- BRIEF: Render every line of the records as a numbered list, leaving out blank lines.

- PROVIDED DATA:
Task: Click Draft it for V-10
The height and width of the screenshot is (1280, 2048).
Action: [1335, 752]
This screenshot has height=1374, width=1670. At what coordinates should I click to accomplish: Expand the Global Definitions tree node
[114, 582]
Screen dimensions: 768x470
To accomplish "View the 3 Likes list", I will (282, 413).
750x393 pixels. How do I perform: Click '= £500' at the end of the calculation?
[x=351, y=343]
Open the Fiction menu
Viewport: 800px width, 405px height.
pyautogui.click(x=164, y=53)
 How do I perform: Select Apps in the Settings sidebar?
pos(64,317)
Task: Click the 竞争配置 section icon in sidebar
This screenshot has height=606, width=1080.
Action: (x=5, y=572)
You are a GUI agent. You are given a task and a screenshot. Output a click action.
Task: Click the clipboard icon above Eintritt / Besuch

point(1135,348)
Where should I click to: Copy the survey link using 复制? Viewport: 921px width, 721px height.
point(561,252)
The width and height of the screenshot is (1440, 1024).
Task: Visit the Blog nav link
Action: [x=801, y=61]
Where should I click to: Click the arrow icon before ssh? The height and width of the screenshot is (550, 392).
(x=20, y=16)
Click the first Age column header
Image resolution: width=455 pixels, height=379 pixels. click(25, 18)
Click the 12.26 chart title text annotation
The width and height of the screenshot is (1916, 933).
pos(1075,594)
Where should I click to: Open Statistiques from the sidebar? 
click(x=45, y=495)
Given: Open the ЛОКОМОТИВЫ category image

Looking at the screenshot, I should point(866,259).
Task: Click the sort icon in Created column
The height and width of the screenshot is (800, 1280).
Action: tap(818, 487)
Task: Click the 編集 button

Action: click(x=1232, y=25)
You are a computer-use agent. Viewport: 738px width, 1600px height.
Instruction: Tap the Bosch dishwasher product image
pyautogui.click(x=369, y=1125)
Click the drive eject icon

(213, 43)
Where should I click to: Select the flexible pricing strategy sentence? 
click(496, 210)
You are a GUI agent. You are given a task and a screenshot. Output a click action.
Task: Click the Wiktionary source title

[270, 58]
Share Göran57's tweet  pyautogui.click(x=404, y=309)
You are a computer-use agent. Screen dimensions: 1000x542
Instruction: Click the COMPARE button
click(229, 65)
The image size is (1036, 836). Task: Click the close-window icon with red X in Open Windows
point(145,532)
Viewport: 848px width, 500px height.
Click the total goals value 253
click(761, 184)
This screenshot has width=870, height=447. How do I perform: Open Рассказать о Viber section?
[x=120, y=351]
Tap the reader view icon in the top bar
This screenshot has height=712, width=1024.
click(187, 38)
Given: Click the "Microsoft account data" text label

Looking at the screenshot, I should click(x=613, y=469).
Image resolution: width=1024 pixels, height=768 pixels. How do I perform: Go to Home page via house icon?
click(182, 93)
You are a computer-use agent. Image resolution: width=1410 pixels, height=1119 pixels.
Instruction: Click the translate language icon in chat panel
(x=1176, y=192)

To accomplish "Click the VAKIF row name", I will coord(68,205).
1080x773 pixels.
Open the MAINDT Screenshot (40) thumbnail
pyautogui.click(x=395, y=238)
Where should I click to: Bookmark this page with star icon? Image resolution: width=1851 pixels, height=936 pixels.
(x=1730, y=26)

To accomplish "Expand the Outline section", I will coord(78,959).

- TASK SOLUTION:
1. Task: Click Draft it for V-10
2. The height and width of the screenshot is (1280, 2048).
3. Action: [1335, 752]
4. This screenshot has height=1374, width=1670. At what coordinates should I click to accomplish: Expand the Global Definitions tree node
5. [114, 582]
6. Screen dimensions: 768x470
7. To accomplish "View the 3 Likes list", I will (282, 413).
8. 750x393 pixels. How do I perform: Click '= £500' at the end of the calculation?
9. [x=351, y=343]
10. Open the Fiction menu
11. Viewport: 800px width, 405px height.
12. pyautogui.click(x=164, y=53)
13.  How do I perform: Select Apps in the Settings sidebar?
14. pos(64,317)
15. Task: Click the 竞争配置 section icon in sidebar
16. This screenshot has height=606, width=1080.
17. Action: (x=5, y=572)
18. You are a GUI agent. You are given a task and a screenshot. Output a click action.
19. Task: Click the clipboard icon above Eintritt / Besuch
20. point(1135,348)
21. Where should I click to: Copy the survey link using 复制? Viewport: 921px width, 721px height.
22. point(561,252)
23. The width and height of the screenshot is (1440, 1024).
24. Task: Visit the Blog nav link
25. Action: [x=801, y=61]
26. Where should I click to: Click the arrow icon before ssh? The height and width of the screenshot is (550, 392).
27. (x=20, y=16)
28. Click the first Age column header
29. Image resolution: width=455 pixels, height=379 pixels. click(25, 18)
30. Click the 12.26 chart title text annotation
31. The width and height of the screenshot is (1916, 933).
32. pos(1075,594)
33. Where should I click to: Open Statistiques from the sidebar? 
34. click(x=45, y=495)
35. Given: Open the ЛОКОМОТИВЫ category image
36. Looking at the screenshot, I should point(866,259).
37. Task: Click the sort icon in Created column
38. The height and width of the screenshot is (800, 1280).
39. Action: tap(818, 487)
40. Task: Click the 編集 button
41. Action: click(x=1232, y=25)
42. You are a computer-use agent. Viewport: 738px width, 1600px height.
43. Instruction: Tap the Bosch dishwasher product image
44. pyautogui.click(x=369, y=1125)
45. Click the drive eject icon
46. (213, 43)
47. Where should I click to: Select the flexible pricing strategy sentence? 
48. click(496, 210)
49. You are a GUI agent. You are given a task and a screenshot. Output a click action.
50. Task: Click the Wiktionary source title
51. [270, 58]
52. Share Göran57's tweet  pyautogui.click(x=404, y=309)
53. You are a computer-use agent. Screen dimensions: 1000x542
54. Instruction: Click the COMPARE button
55. click(229, 65)
56. The image size is (1036, 836). Task: Click the close-window icon with red X in Open Windows
57. point(145,532)
58. Viewport: 848px width, 500px height.
59. Click the total goals value 253
60. click(761, 184)
61. This screenshot has width=870, height=447. How do I perform: Open Рассказать о Viber section?
62. [x=120, y=351]
63. Tap the reader view icon in the top bar
64. This screenshot has height=712, width=1024.
65. click(187, 38)
66. Given: Click the "Microsoft account data" text label
67. Looking at the screenshot, I should click(x=613, y=469).
68. Image resolution: width=1024 pixels, height=768 pixels. How do I perform: Go to Home page via house icon?
69. click(182, 93)
70. You are a computer-use agent. Image resolution: width=1410 pixels, height=1119 pixels.
71. Instruction: Click the translate language icon in chat panel
72. (x=1176, y=192)
73. To accomplish "Click the VAKIF row name", I will coord(68,205).
74. 1080x773 pixels.
75. Open the MAINDT Screenshot (40) thumbnail
76. pyautogui.click(x=395, y=238)
77. Where should I click to: Bookmark this page with star icon? Image resolution: width=1851 pixels, height=936 pixels.
78. (x=1730, y=26)
79. To accomplish "Expand the Outline section", I will coord(78,959).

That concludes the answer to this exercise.